The value for stick-slip conditions may include a quantitative measure of the amount of time that the BHA experiences stick slip while a given stand is being run (that is, the time spent drilling between when a given stand is connected to a drill string and when drilling is stopped so that another stand can be connected). The quantitative value may also or instead consider the speed variation at the BHA, or any other measures that may indicate a stick-slip severity. In some embodiments, the stick-slip severity can be stratified into qualitative “bins”, e.g., certain thresholds may be established separating the stick-slip conditions into stick-slip severity, e.g., low, medium, high, or severe, to name one specific example. Thus, it will be appreciated that there are at least two time-series data, with different frequencies. The first is the sensor measurement, which has a relatively high frequency, and the second is the stick-slip severity experienced while drilling a given stand. The frequency for the second measurement is based on the amount of time it took to run the stand into the well, and is thus indeterminate; that is, the time between members of the time series may be different for each pair of consecutive time series.

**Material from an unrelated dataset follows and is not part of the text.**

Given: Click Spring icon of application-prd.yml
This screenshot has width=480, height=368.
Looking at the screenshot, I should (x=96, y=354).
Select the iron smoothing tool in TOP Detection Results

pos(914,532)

In order to provide the training pairs, raw historical data may be processed to remove noise captured in the sensors when, for example, the rig is not drilling. Furthermore, the preprocessing may narrow the focus of the operation to validating sensors while the systems are working and generating data. For example, some of the sensor data is either missing or are of dummy zero value when no drilling operation is being performed at the wellsite.


Vertical stands may be extracted from the depth data using a stand extraction algorithm. The data set consequently extracted using the stand extraction algorithm may then processed to include the timestep for each of the data points. The timestep is calculated as the difference between the earliest timestamp and the current timestamp. The data may also be annotated to convert the numerical stick/slip values into their corresponding severity classes. Thus, preprocessing may include, e.g., identifying, filtering, and cleansing sensor data.


Extracting vertical stands based on bit on bottom and slip status. Next, preprocessing may include annotating the data to convert the numerical stick/slip values into low, medium, high, and severe classes. Preprocessing may also include splitting the data into train and test sets based on geographical proximity.


Once preprocessed, the data set has the stands extracted from the well logs. These data are highly imbalanced, with ˜80% observations of stick-slip being in the low class, and less than 5% in the severe stick/slip class. Accordingly, the resolution of the classes may, in some embodiments, be reduced, such that there are fewer bins, so as to increase the balance.


The method 200 may also include predicting a value for a stick-slip condition using one or more hybrid physics models, based at least in part on the training pairs, as at 206. The hybrid physics models may be state models, which are configured to receive an observed variable and generate a state based thereon. The hybrid physics models may be a combination of at least two different types of models: a state transition model and an observation model. For example, five different hybrid physics models may be generated, as follows:









TABLE 1







Hybrid Physics Model Formation









Model
State Transition Model
Observation Model





1
Ordinary differential
Algebraic equations



equations


2
Ordinary differential
Extreme gradient boosting



equations
model


3
Fully connected neural
Fully connected neural



network
network


4
Long short-term memory
Fully connected neural



network
network


5
Markov recurrent neural
Fully connected neural



network
network









Each of the hybrid physics models may be configured to determine or “predict” stick-slip conditions, based on the input parameters. Additional information about the hybrid physics models is provided below, but it will be appreciated that the hybrid physics model may be a combination of two physics-based models (e.g., using equations of state, which may be built from models of the physical subsurface based on data gleaned from the field), two data-driven models (e.g., neural networks that are tuned to make predictions based on patterns of input data), or a combination thereof.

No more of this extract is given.